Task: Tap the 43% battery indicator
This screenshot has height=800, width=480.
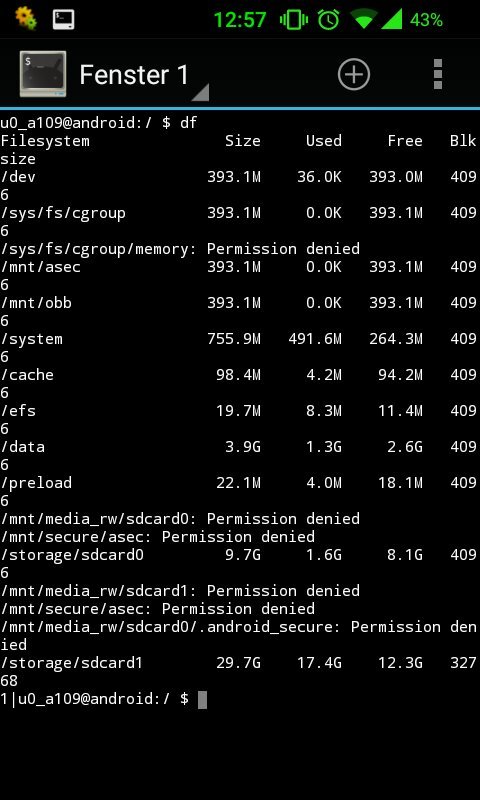Action: coord(426,20)
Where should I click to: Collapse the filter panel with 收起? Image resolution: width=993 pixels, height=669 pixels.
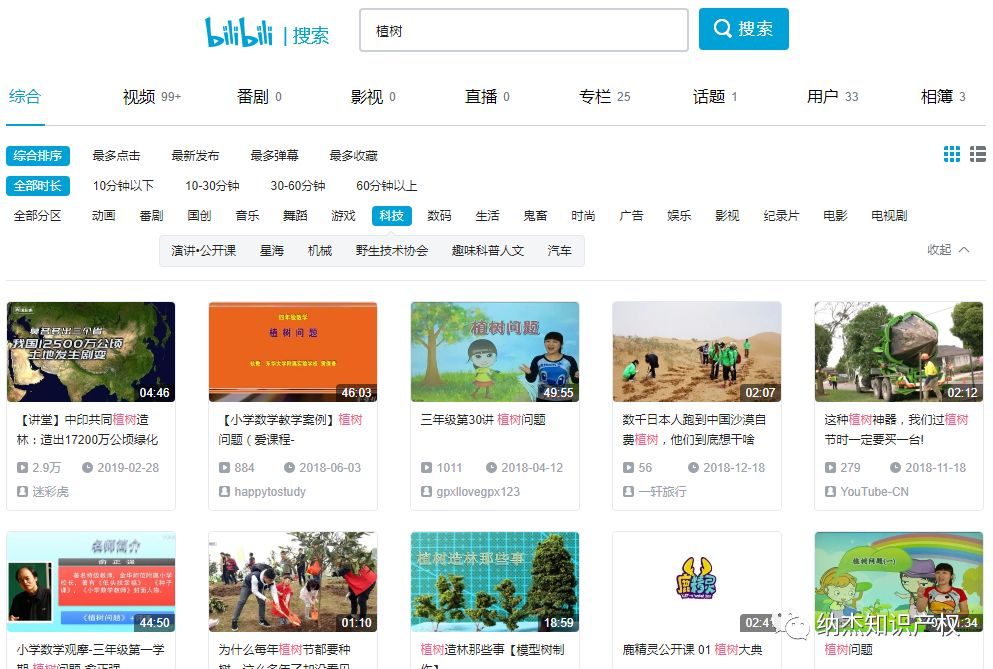click(940, 250)
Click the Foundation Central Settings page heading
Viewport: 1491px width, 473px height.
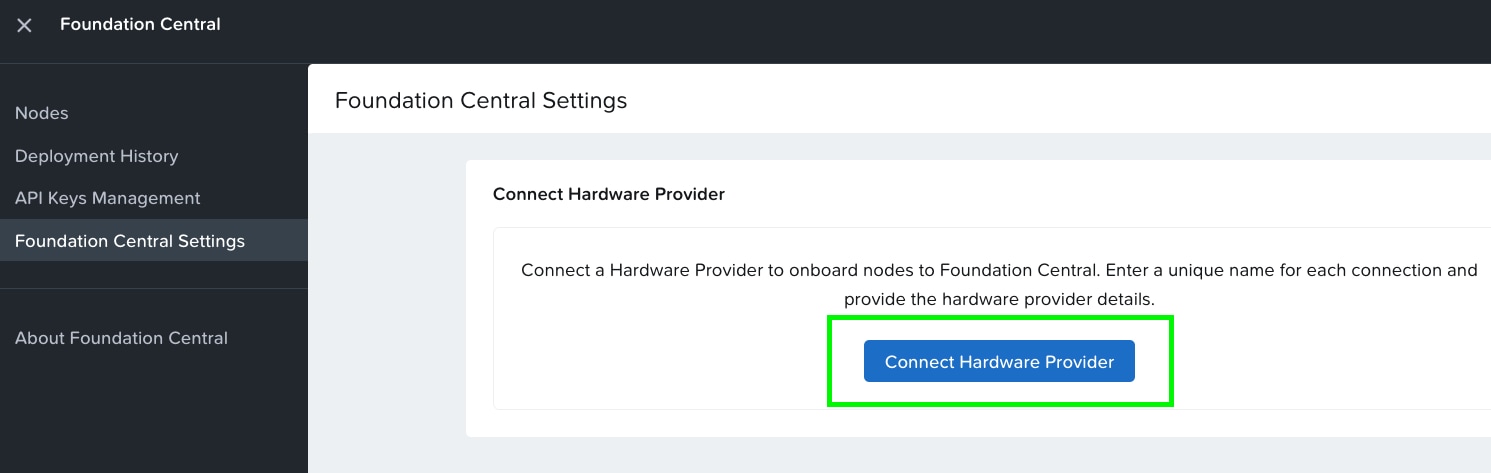(481, 100)
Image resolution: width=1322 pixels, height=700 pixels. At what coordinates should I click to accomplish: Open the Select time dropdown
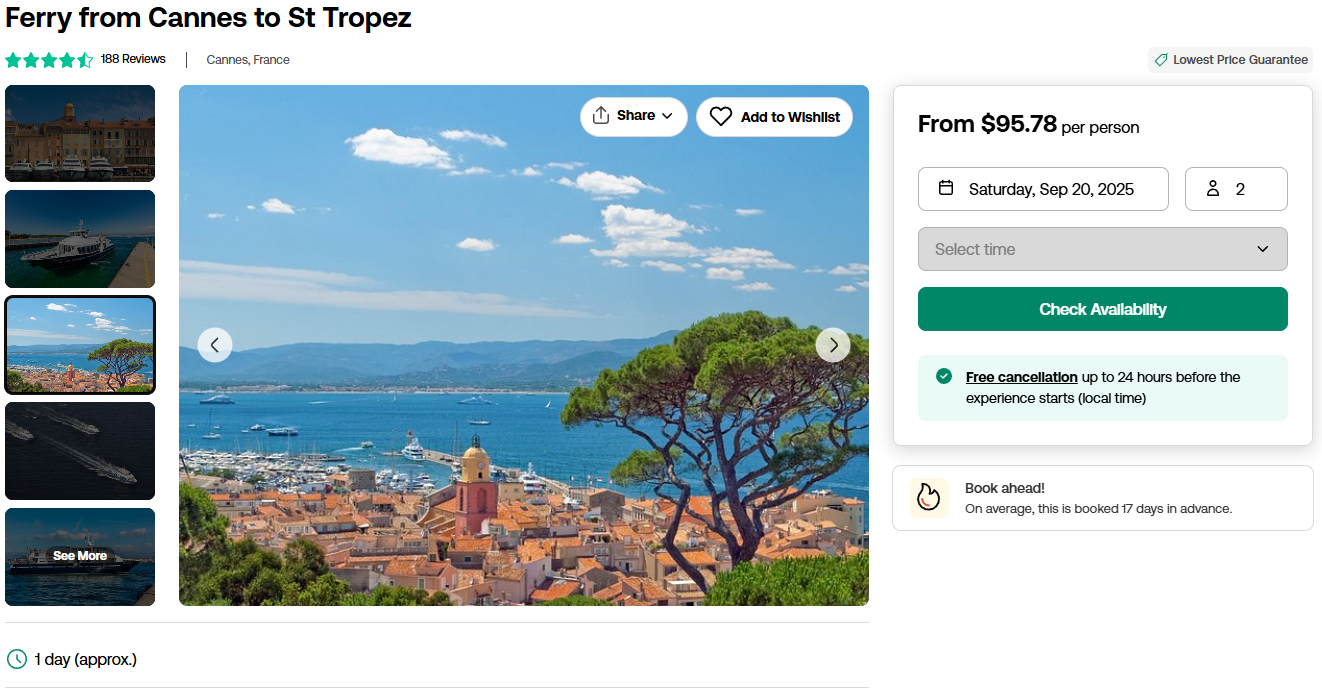point(1102,249)
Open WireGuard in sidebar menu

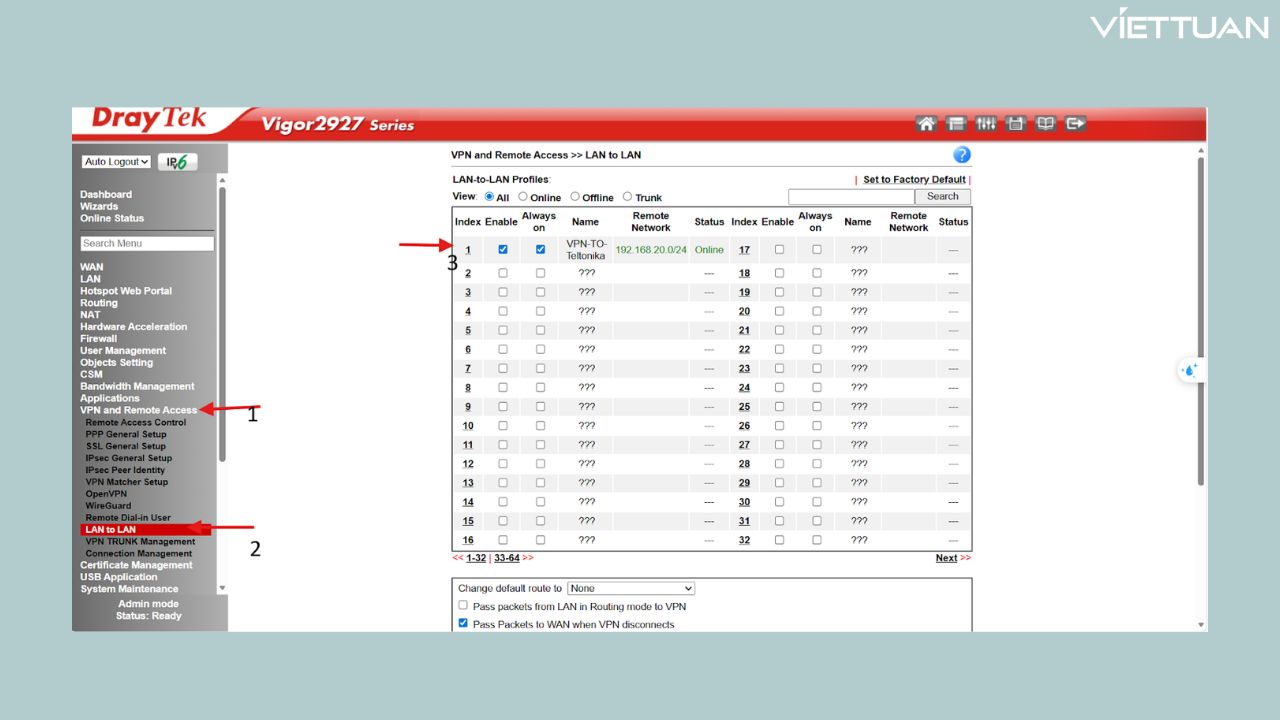[108, 506]
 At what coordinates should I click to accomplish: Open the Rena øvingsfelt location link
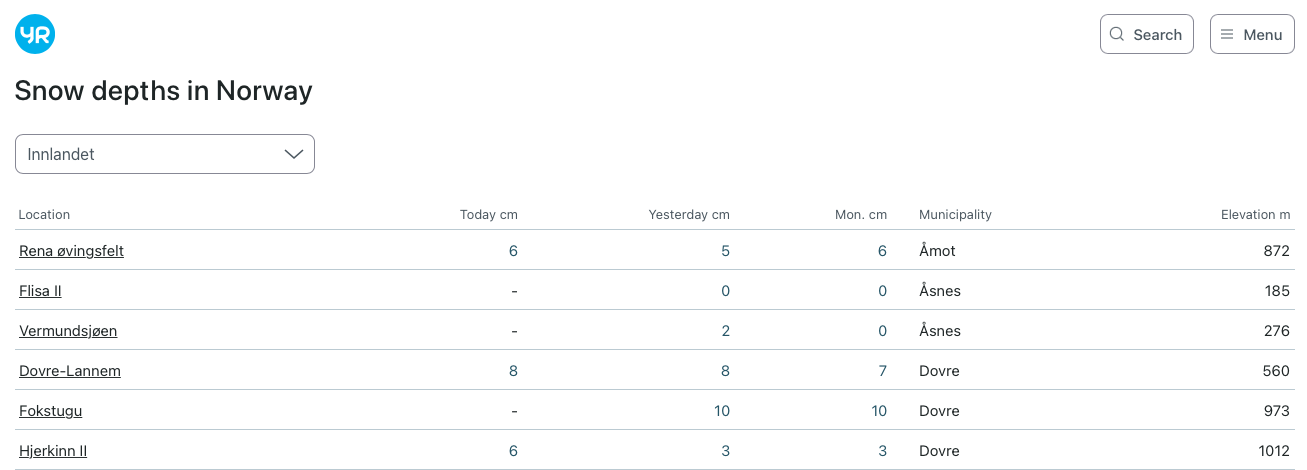point(71,251)
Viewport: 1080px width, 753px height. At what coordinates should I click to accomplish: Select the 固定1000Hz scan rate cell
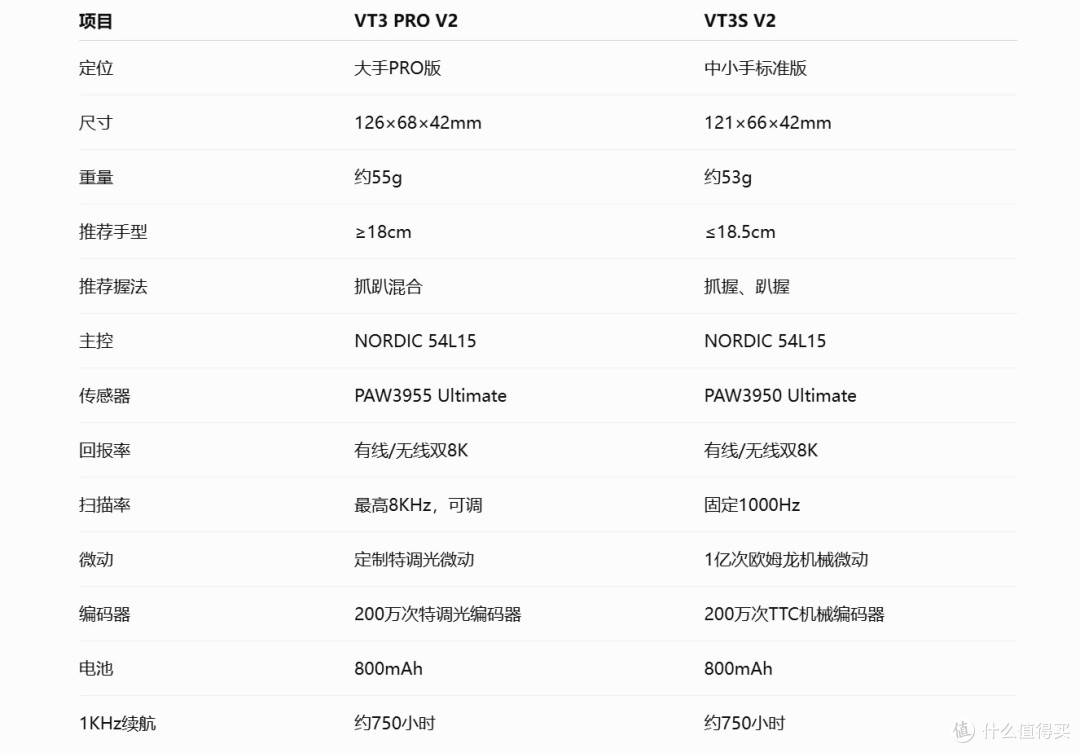752,505
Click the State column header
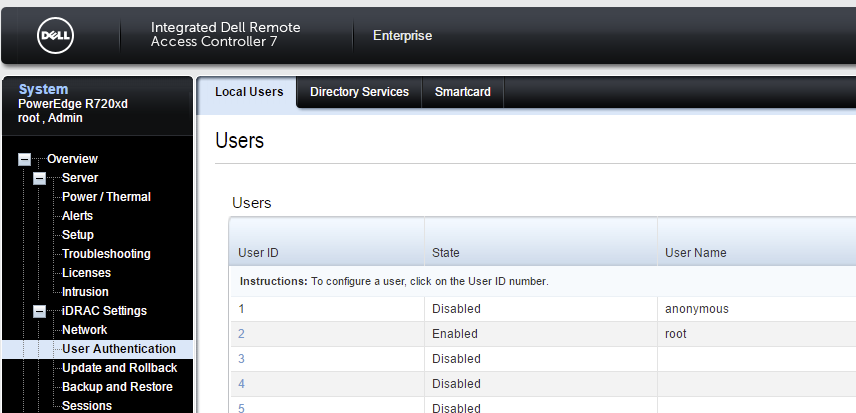 coord(446,253)
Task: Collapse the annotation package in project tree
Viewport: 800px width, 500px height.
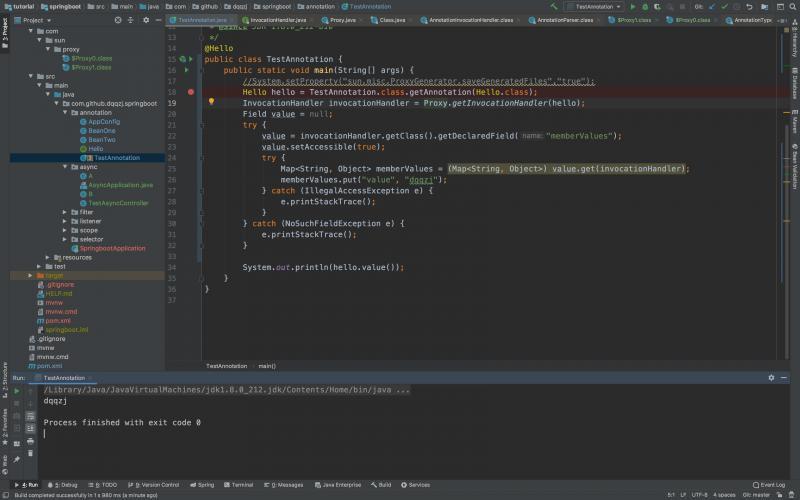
::::
#### [Brief]
With the pictures left out, give again exactly the lines from the one that contains "Viewport: 1080px width, 753px" through the final line of the data above.

#### [Solution]
Viewport: 1080px width, 753px height. At what coordinates should I click to accomplish: Select the 固定1000Hz scan rate cell
752,505
Click the State column header
 coord(446,253)
Task: Collapse the annotation package in project tree
Viewport: 800px width, 500px height.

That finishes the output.